> However, the model can be reluctant to answer questions based on an individual...

jafitc · on Dec 7, 2023

No, what it’s showing is that synthetic tests where Claude didn’t perform well can still work if prompted right.

But at the end of the day the test was still synthetic!

Placing out-of-context things in a 200k document, needle in a haystack style.

Claude is still very very powerful for extracting data from 200k when it’s real world data and real questions (not adversarial synthetic test).

zwaps · on Dec 7, 2023

This needs to be shown. For example, asking for something that is clearly in the training data (like Paul Grahams cv) is certainly not a proper way to test context recall

jafitc · on Dec 7, 2023

Link from thread https://dev.to/zvone187/gpt-4-vs-claude-2-context-recall-ana...

mejutoco · on Dec 7, 2023

Could we feed it Anna Karenina and ask it what is a difference between happy and unhappy families?

jafitc · on Dec 7, 2023

Isn’t that the first sentence?

mejutoco · on Dec 7, 2023

That is the point. Long book, checking the long context to see if remembers about the first sentence. Or you mean as a test it is better to randomly place the "needle"?

zwaps · on Dec 7, 2023

It was trained on this book so again, this is not a good test

It will know the answer even without the book

refulgentis · on Dec 7, 2023

It's much more intuitive if you gritted your teeth and your wallet and played extensively with pre ChatGPT: in a sentence, it's the stochastic parrot nature of it. It is statistical autocomplete at the end of the day, even though thats usually deployed in a sneering tone.

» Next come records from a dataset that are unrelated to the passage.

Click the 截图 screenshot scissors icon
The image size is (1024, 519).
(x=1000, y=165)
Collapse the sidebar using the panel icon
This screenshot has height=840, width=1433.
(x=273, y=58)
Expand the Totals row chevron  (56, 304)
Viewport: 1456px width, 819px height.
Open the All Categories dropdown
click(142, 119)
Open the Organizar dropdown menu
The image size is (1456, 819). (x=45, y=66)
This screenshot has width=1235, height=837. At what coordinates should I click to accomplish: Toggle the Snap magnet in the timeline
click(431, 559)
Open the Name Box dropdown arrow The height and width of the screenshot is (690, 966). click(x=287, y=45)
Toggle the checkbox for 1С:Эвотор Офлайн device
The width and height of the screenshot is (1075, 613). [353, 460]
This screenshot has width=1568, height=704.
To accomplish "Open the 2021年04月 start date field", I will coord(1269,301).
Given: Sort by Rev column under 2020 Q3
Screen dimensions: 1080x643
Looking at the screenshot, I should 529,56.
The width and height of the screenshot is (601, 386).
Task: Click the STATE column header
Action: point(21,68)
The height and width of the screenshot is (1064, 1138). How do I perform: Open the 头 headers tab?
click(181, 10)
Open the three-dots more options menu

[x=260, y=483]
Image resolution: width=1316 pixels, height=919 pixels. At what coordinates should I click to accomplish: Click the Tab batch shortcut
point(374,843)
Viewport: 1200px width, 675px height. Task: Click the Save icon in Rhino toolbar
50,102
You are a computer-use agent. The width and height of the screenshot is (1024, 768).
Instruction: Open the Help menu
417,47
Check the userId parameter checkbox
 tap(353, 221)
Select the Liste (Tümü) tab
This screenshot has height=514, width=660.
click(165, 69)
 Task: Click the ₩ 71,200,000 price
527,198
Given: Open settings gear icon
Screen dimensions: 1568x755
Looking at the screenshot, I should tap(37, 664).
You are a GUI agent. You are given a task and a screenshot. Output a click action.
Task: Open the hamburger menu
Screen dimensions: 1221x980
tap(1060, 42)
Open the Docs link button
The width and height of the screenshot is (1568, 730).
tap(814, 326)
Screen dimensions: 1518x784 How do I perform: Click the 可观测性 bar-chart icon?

You can do yourself massive favors by setting up the conversation such that what you need logically flows from the context. In the other case, they're just asking "what's the most fun thing to do in San Francisco" after throwing a bunch of Paul graham essays at it. Its hard to explain but it's sort of intuitive that a bunch of seemingly unrelated sections of text followed by simply "what is the most fun thing to do in San Francisco", a very subjective and vague question, in the context of a "conversation", would often not result in a precise lookup of a one-off sentence before

There's a sense of empathy that can kinda play into it. Ex. If I was asked to read 250 pages of Paul Graham essays, then asked to answer what the most fun thing to do in San Francisco is, I wouldn't immediately think that meant I should check what Paul Graham says the most fun thing to do in San Francisco was

jafitc · on Dec 7, 2023

Brain is just neurons and synapses at the end of the day.

The whole universe might just be a stochastic swirl of milk in a shaken up mug of coffee.

Looking at something under a microscope might make you miss its big-picture emergent behaviors.

cosmojg · on Dec 7, 2023

What was the point of moving away from the base model? I can't stop asking this question. Conversational formatting is achievable with careful prompting and a bit of good old-fashioned heuristic post-processing, and it was easier to achieve consistent results before RLHF took off. Now we still have to do a bunch of prompt hacking to get the results we want[1], but it's more complicated and the performance of the model has degraded significantly[2]. All the cargo culting toward agentic chatbots and away from language prediction engines might please the marketing and investor relations departments, but it's only setting us back in the long run.

[1] https://arxiv.org/pdf/2310.06452.pdf

[2] https://arxiv.org/pdf/2305.14975.pdf

computerex · on Dec 7, 2023

Are you asking why use RLHF? It's a way to improve step by step reasoning. They are training a reward model to understand problem solving step by step, instead of just training reward model on the outcome. They then tune the model based on this reward model. It's shown to greatly improve performance on reasoning.

The reward models are kind of forgotten by everyone, but they are substantial transformer models with billions of parameters themselves. I think companies are using RLHF because it really helps align preferences/steer/improve performance.

cosmojg · on Dec 12, 2023

I recommend reading the articles I linked as what you're saying is not true for most use cases. RLHF as implemented by OpenAI improves performance for one particular use case: chatbots. For every other use case, it degrades performance. The priority for OpenAI right now is to favor perceived performance in turn-based conversation over actual predictive performance, which unfortunately hinders my own usage of an otherwise spectacular base model.

jafitc · on Dec 7, 2023

OpenAI provides “instruct” version of their models (Not optimized for chat)

cosmojg · on Dec 12, 2023

Not for GPT-4, unfortunately. Although, I'm certainly happy that Davinci et al remain available. I just wish they'd committed harder to what they had with code-davinci-002.

_boffin_ · on Dec 7, 2023

If it worked for Steve Jobs, maybe they're thinking it could work for them too?